#### Passage provided:
Joan Didion: What She Means Hammer Museum, Westwood
Like Joan Didion herself, this new show paying homage to the famed Slouching Towards Bethlehem writer is the perfect blend of East and West coasts. Curated by her friend and mentee, New Yorker writer and critic Hilton Als, to reflect her interests and inspirations, the show tracks the places Didion lived and visited (Berkeley, Hawaii, Miami, El Salvador). Works such as Betye Saar’s 1966 assemblage View From the Palmist Window and Ed Ruscha’s 1966 photo series Every Building on the Sunset Strip join photos and archival materials, including a film poster for 1976’s A Star Is Born, for which Didion and husband John Gregory Dunne wrote the screenplay.

#### Provided data:
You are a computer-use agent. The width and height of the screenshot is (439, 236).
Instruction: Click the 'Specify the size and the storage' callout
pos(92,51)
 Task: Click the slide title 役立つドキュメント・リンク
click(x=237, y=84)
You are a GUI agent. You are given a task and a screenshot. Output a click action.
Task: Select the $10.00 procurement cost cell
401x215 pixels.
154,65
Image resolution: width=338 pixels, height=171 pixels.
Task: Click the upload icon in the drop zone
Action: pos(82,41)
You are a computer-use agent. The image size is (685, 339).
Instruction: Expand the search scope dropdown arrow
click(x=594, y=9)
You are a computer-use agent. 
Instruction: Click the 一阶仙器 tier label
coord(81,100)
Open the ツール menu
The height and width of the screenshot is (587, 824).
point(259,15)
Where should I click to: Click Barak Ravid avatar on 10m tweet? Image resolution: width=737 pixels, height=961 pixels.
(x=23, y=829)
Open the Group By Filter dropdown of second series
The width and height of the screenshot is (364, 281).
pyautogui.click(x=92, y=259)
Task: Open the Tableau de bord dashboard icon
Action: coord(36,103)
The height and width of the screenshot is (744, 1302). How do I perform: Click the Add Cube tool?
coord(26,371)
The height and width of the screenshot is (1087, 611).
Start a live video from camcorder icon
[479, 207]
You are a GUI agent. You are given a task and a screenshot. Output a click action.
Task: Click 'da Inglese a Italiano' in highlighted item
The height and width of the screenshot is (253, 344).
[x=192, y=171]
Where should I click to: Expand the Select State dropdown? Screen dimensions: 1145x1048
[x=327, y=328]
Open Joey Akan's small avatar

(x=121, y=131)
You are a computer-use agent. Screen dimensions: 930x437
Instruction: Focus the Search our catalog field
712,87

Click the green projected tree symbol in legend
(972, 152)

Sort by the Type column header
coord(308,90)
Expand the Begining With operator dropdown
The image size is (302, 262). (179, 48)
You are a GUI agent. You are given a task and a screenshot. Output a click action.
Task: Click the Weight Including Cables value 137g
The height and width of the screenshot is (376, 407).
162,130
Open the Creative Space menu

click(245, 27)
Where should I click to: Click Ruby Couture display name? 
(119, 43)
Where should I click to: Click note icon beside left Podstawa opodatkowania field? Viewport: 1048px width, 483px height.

#### Jobs:
a: In the piece about the Joan Didion exhibition at the Hammer Museum, who curated the show?
b: Pick up the write-up on the Hammer Museum's Joan Didion show after its final sentence and extend it.

#### Expected results:
a: Hilton Als, Didion's friend and mentee and a New Yorker writer and critic.

b:
“She had a really well-developed sense of irony but also a practicality,” Als says of his friend, who died in 2021. Both he and Didion split their time between New York and L.A.; the latter is where she wrote The White Album, a collection of classic essays about California. “Her advice suited you,” adds Als. “It was never misguided in information or encouragement. She was a very practical person.” Joan Didion: What She Means runs through Feb. 19 at the Hammer Museum, 10899 Wilshire Blvd.
Cindy Sherman: 1977-1982 Hauser & Wirth, DTLA
The entire set of Cindy Sherman’s Untitled Film Stills presented together for the first time since MoMA’s 2012 retrospective is an art lover’s dream. Sherman was just a kid when she drove around with then-boyfriend artist Robert Longo and costumed herself according to depictions of women in popular culture. The result is a seminal series that launched her career and changed art’s relationship to the camera.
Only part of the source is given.